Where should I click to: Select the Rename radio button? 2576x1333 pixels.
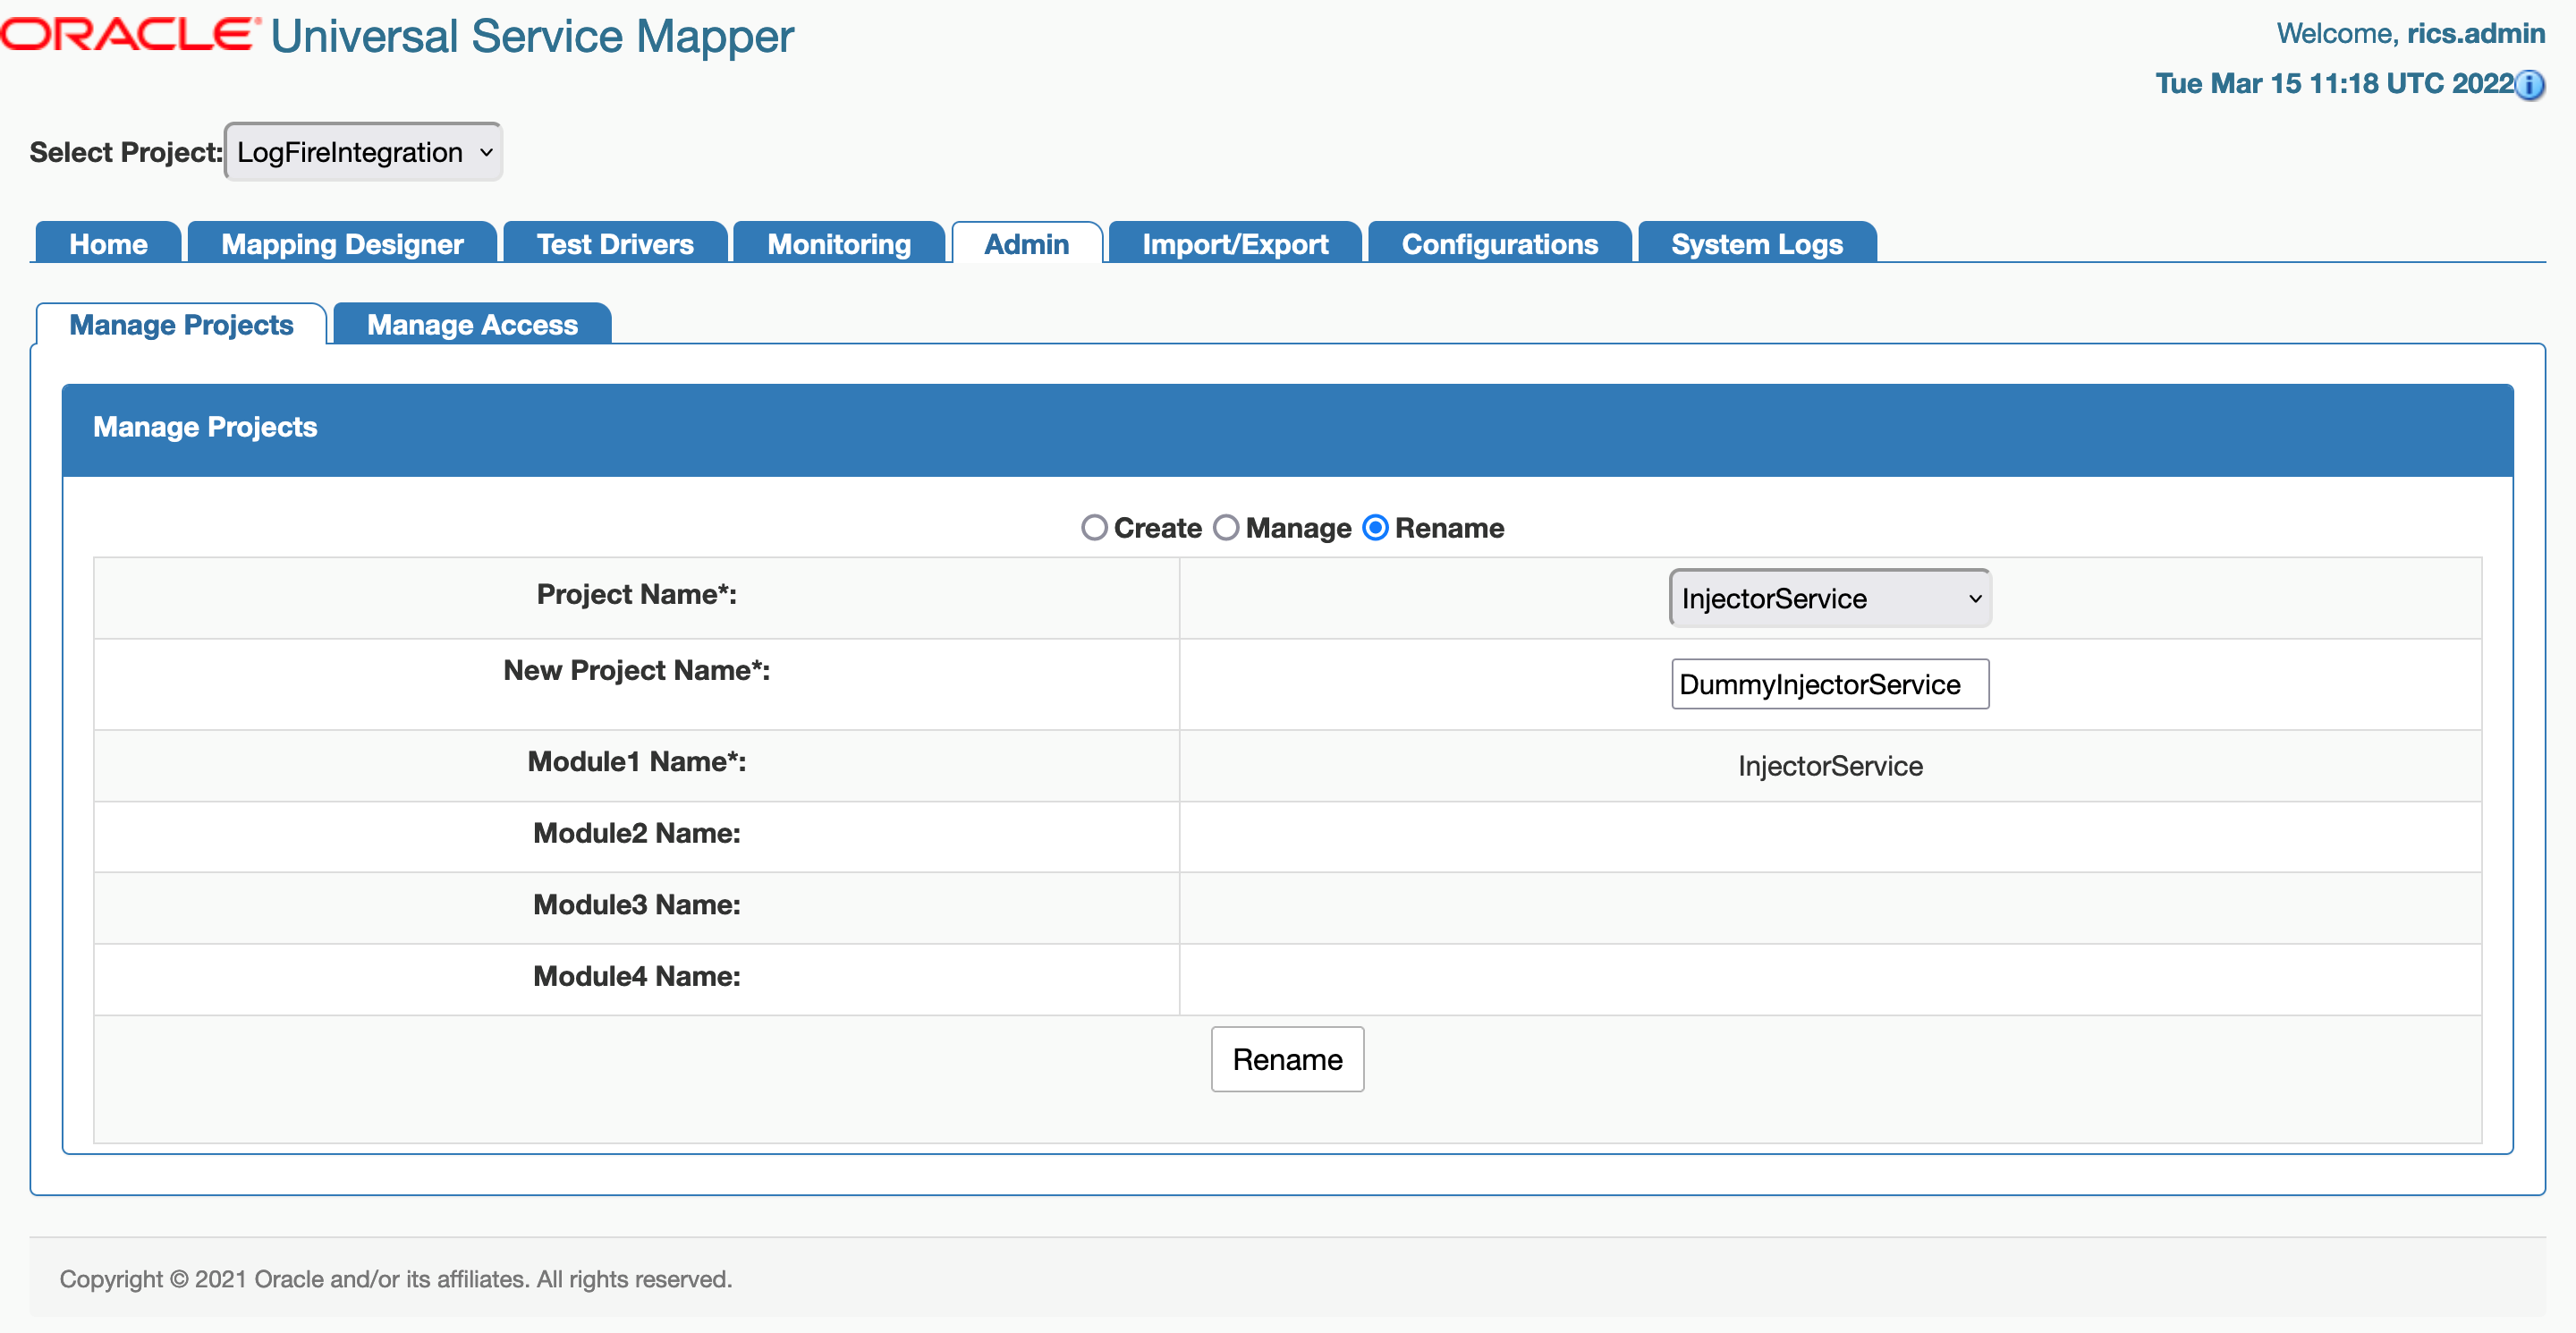pos(1376,528)
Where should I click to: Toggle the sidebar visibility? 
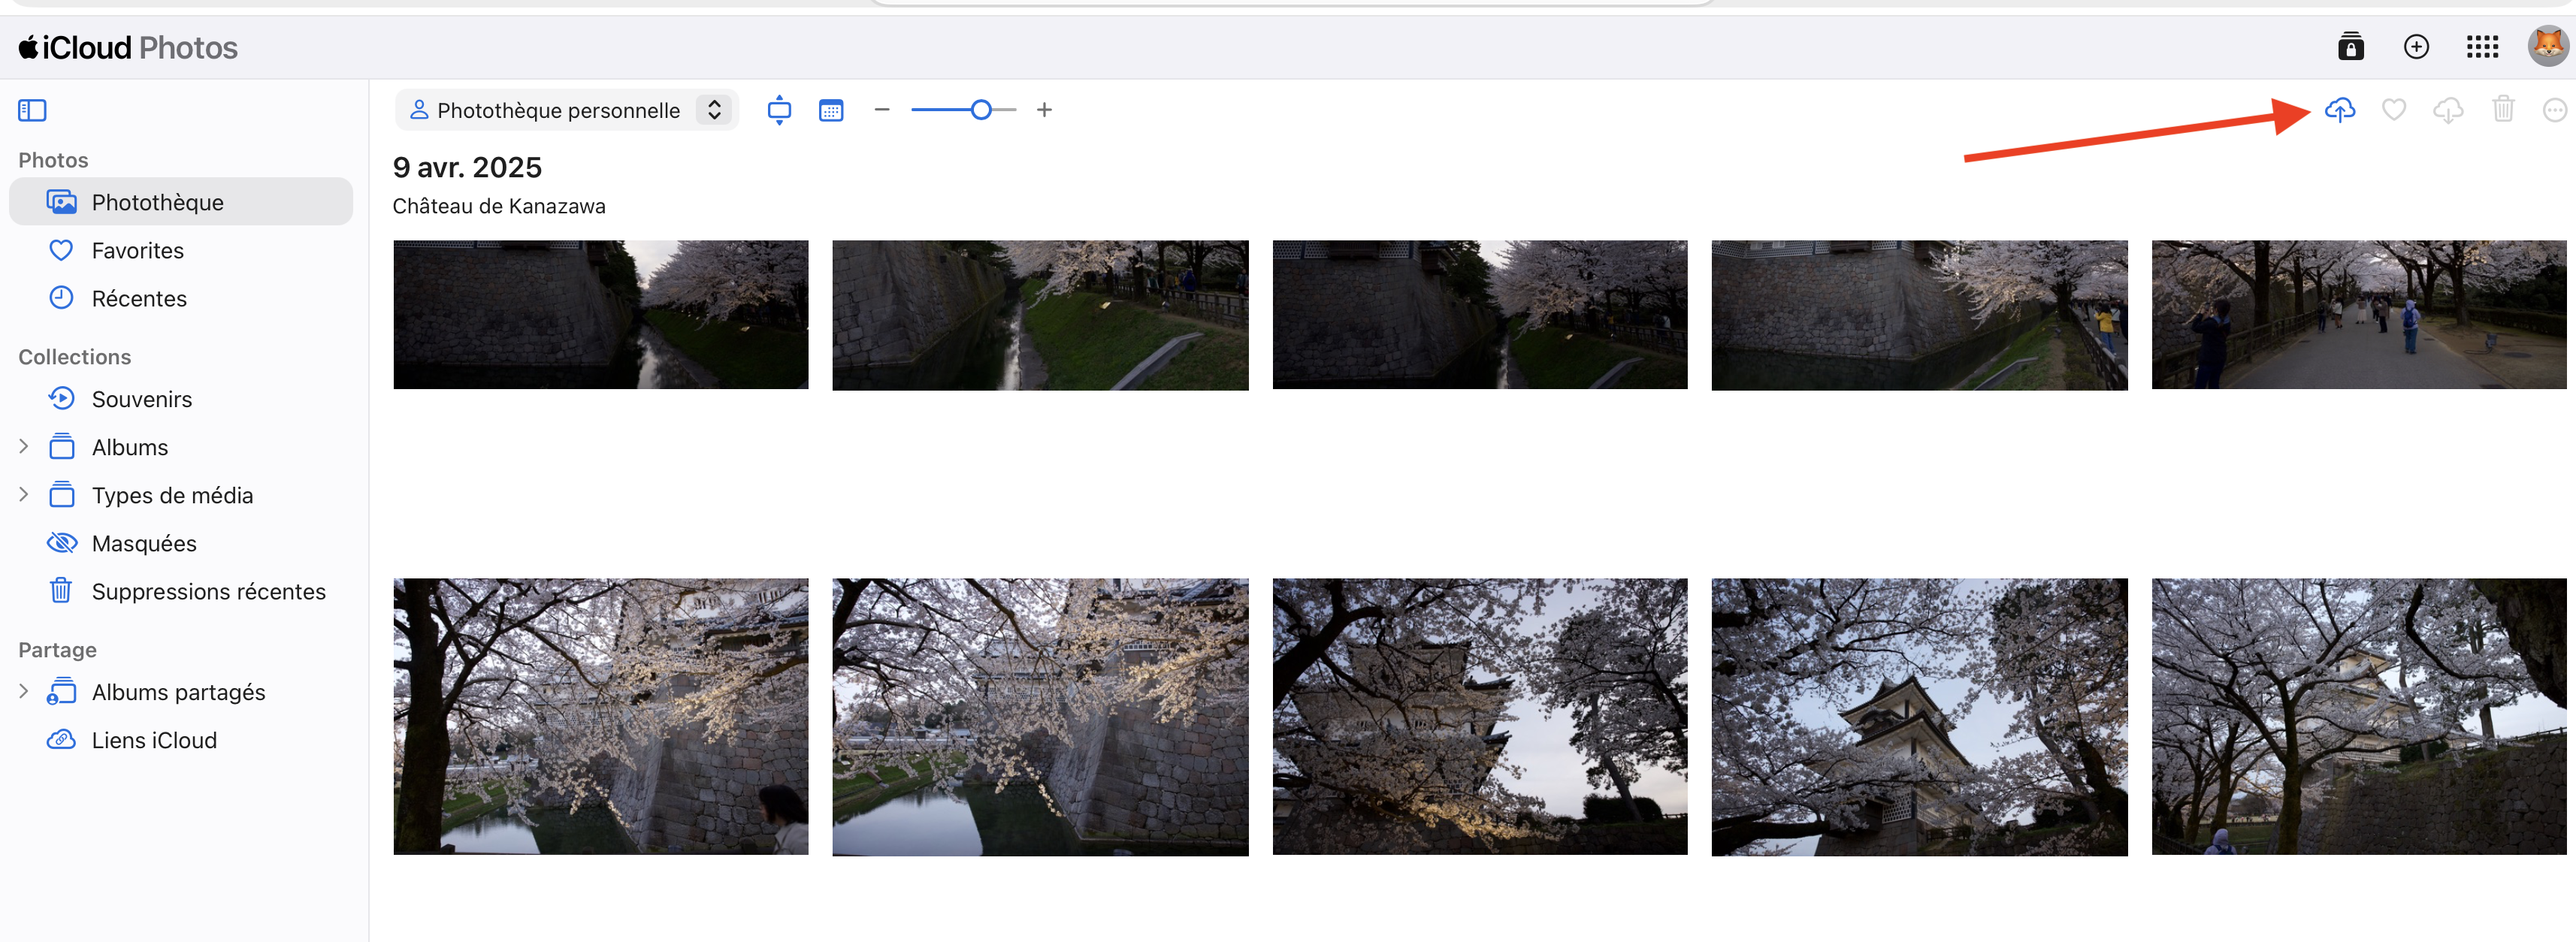pos(32,110)

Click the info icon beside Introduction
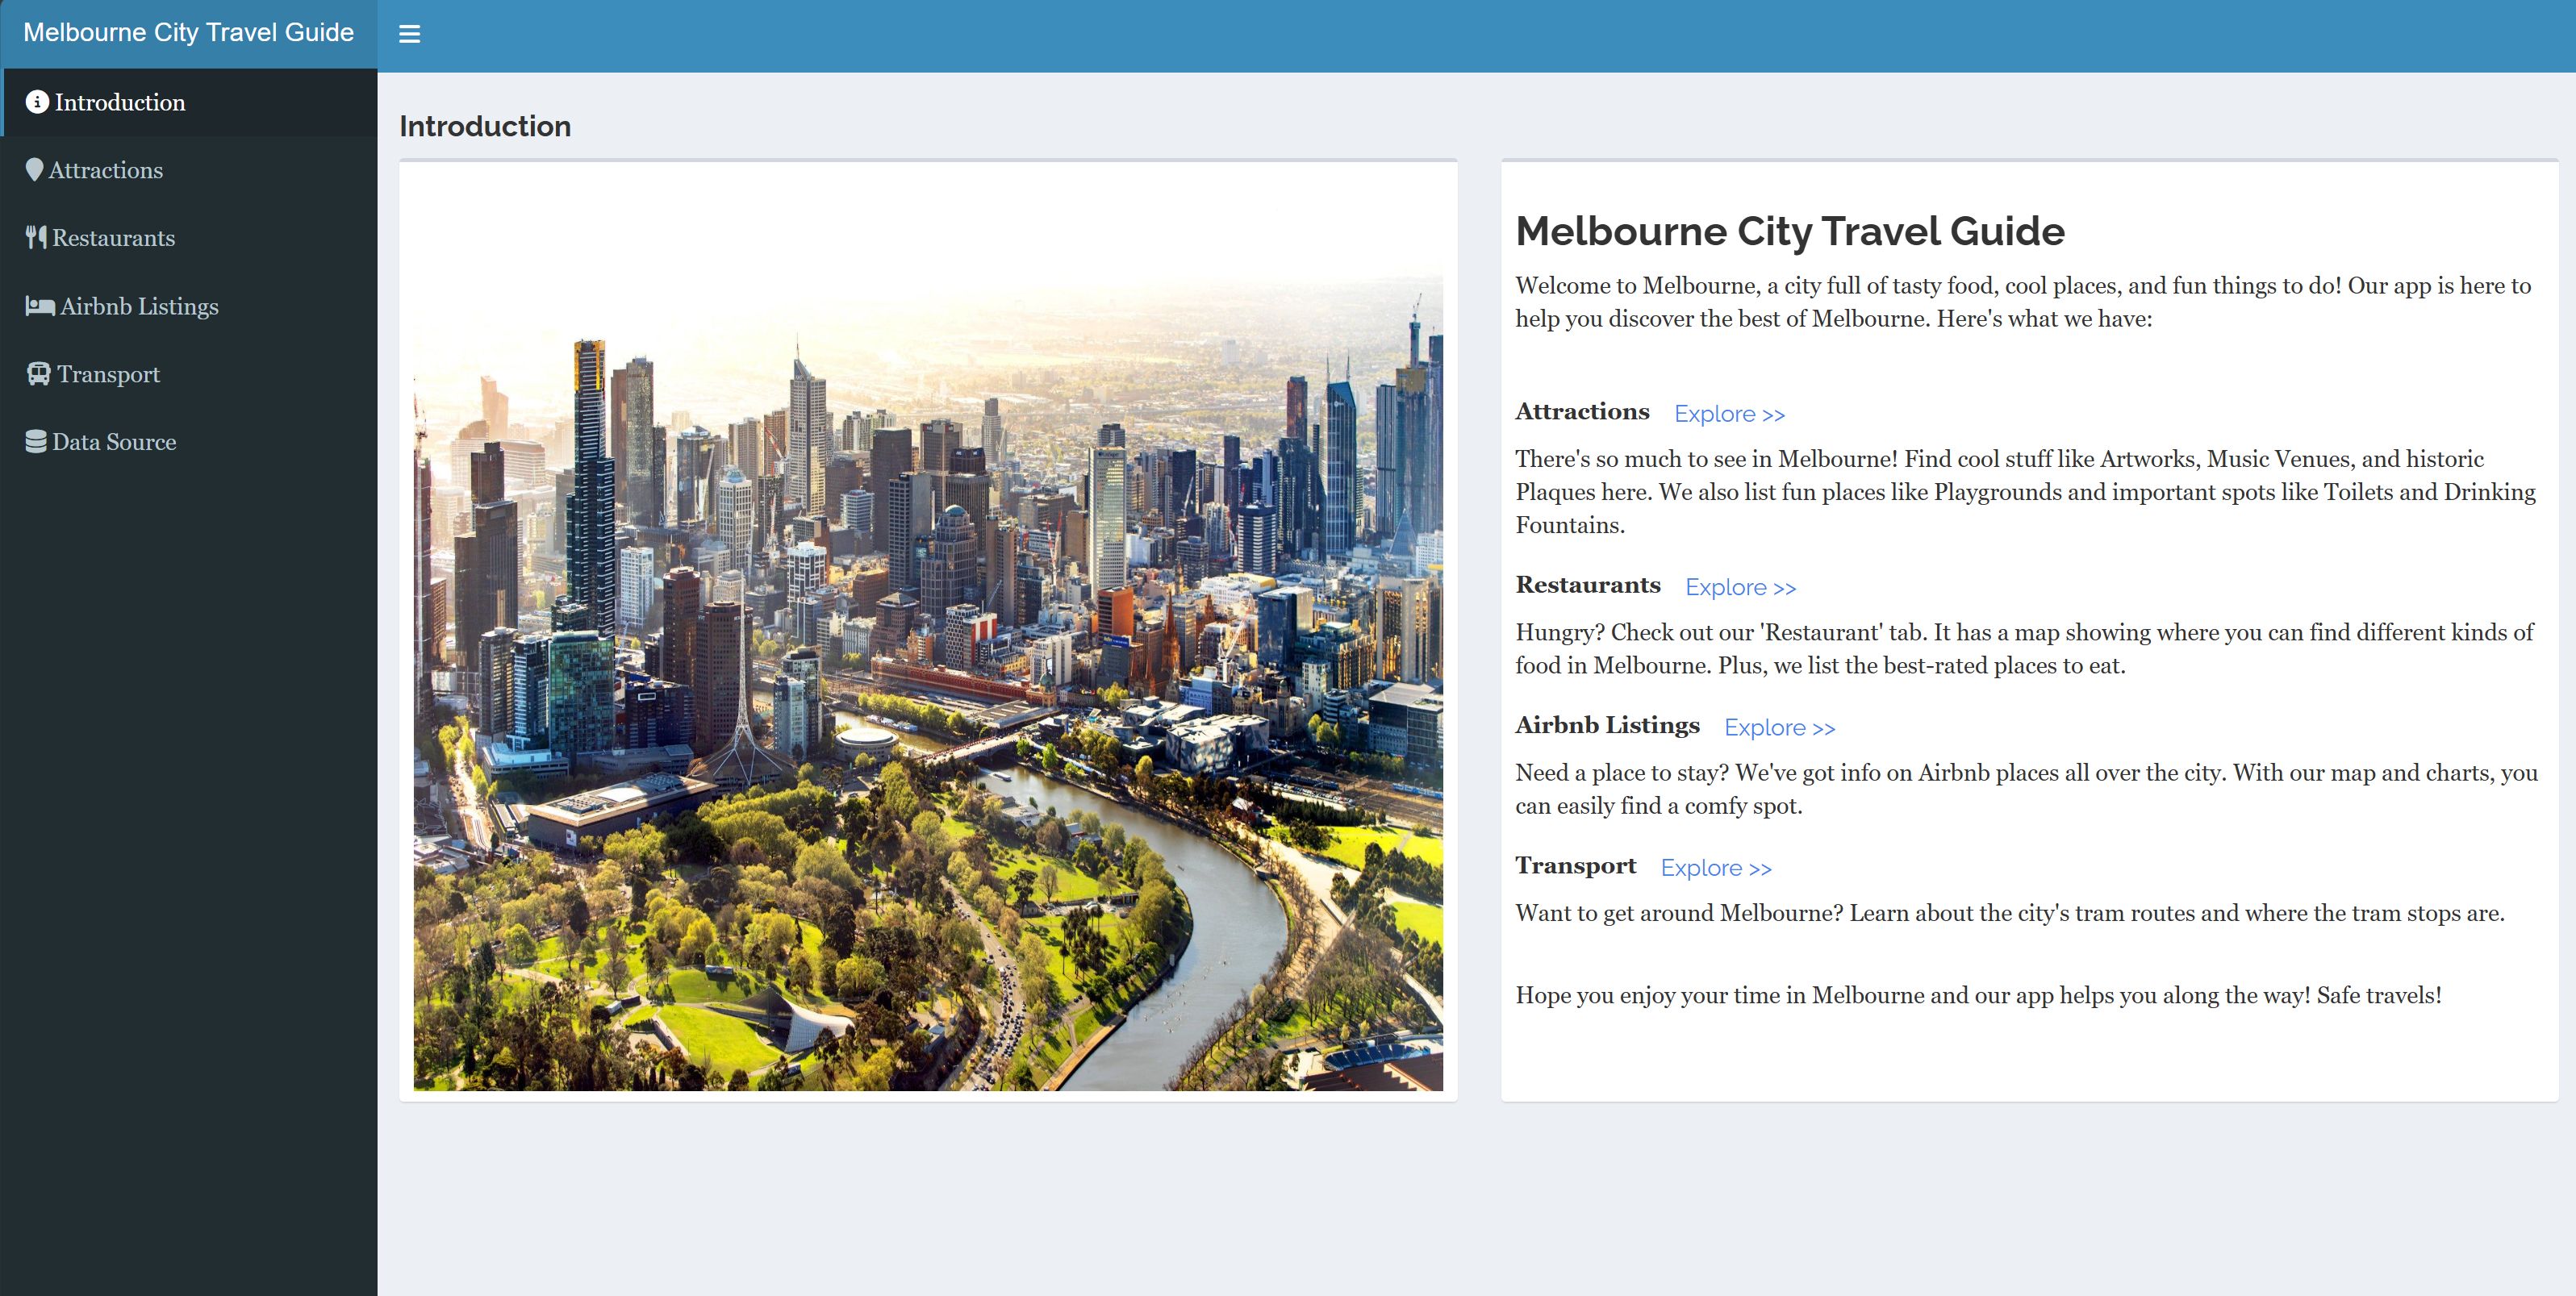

» **EXERCISE INSTRUCTIONS**
A faithful transcription of the material, with no pictures, is the expected result.

» **RESULT BELOW**
Where should I click to: Select the Rename radio button? 2576x1333 pixels.
pos(1376,528)
Where should I click to: Toggle the sidebar visibility? 
pos(32,110)

Click the info icon beside Introduction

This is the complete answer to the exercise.